▶ **TRECHO SELECIONADO**
#####

Os números de atropelamentos na capital paulista assustam - apesar de apontar para uma tendência de queda se comparados aos dois anos anteriores, só em 2014 foram 2725 ocorrências do tipo envolvendo automóveis; 1557 envolvendo motos; 695 causadas por ônibus; 109 por caminhões e 22 causadas por bicicletas. Mesmo representando apenas 0,4% dos acidentes fatais na cidade, foram justamente dois casos envolvendo bicicletas que ganharam as manchetes dos jornais e acirraram discussões nas redes sociais.
O primeiro deles foi a morte de uma criança, vitimada por um veículo motorizado que invaidu o espaço destinado ao tráfego de bicicletas por onde passava o menino de 9 anos de idade. O segundo caso ceifou a vida de um senhor de 78 anos que atravessava a pé a avenida General Olimpio da Silveira, exatamente abaixo do Minhocão, onde foi inaugurada recentemente uma ciclovia. O caso chamou a atenção por ter sido causado por um ciclista, o que acendeu discussões políticas partidárias além de análises frias e inescrupulosas.
É neste cenário que a Cidadeapé, Associação Pela Mobilidade a Pé em São Paulo divulgou na manhã desta sexta-feira (21) uma carta aberta à gestão municipal e à sociedade. O documento, transcrito integralmente abaixo, também pode ser acessado na página da associação.
"Carta aberta à gestão municipal e à sociedade: Por uma cidade mais humana
As notícias desta semana foram muito tristes para a cidade. Duas mortes no trânsito tiveram destaque na mídia: Thiago Pimentel, de 9 anos, atropelado por uma van enquanto pedalava pela ciclovia da av. Bento Guelfi, na zona Leste, e o sr. Florisvaldo Carvalho da Rocha, de 78 anos, atropelado por uma bicicleta enquanto atravessava Avenida Gal. Olímpio da Silveira (sob o elevado Costa e Silva, mais conhecido como Minhocão).
Estes casos evidenciam o modelo urbano falido de São Paulo: um conjunto de infraestruturas incapazes de garantir segurança e conforto nos deslocamentos dos mais frágeis, somado a uma cultura individualista no trânsito. Esse modelo resultou, apenas no ano de 2014, na morte de 1249 pessoas no trânsito, dos quais 45% eram pedestres (555 pessoas), ou 1,5 pedestres mortos todos os dias em colisões, atropelamentos, choques, entre outros (Relatório de acidentes de trânsito fatais, CET 2015). Os números exorbitantes atestam a urgência de se dar a devida atenção à infraestrutura da mobilidade a pé na cidade - que hoje é insuficiente e pouco discutida.

#####

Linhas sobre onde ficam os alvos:
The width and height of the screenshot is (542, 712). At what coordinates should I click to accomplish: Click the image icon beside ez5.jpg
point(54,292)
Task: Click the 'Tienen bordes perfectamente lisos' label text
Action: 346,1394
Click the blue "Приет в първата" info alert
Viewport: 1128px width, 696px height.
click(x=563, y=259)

#####

▶ **TAREFAS PROPOSTAS**
a – Segundo o trecho selecionado, que porcentagem das mortes no trânsito de São Paulo em 2014 foi de pedestres?
b – Reescreva as linhas da listagem como uma lista JSON de strings, uma por linha.

▶ **RESPOSTAS DO EXERCÍCIO**
a – 45% (555 pessoas).

b –
[
  "The width and height of the screenshot is (542, 712). At what coordinates should I click to accomplish: Click the image icon beside ez5.jpg",
  "point(54,292)",
  "Task: Click the 'Tienen bordes perfectamente lisos' label text",
  "Action: 346,1394",
  "Click the blue \"Приет в първата\" info alert",
  "Viewport: 1128px width, 696px height.",
  "click(x=563, y=259)"
]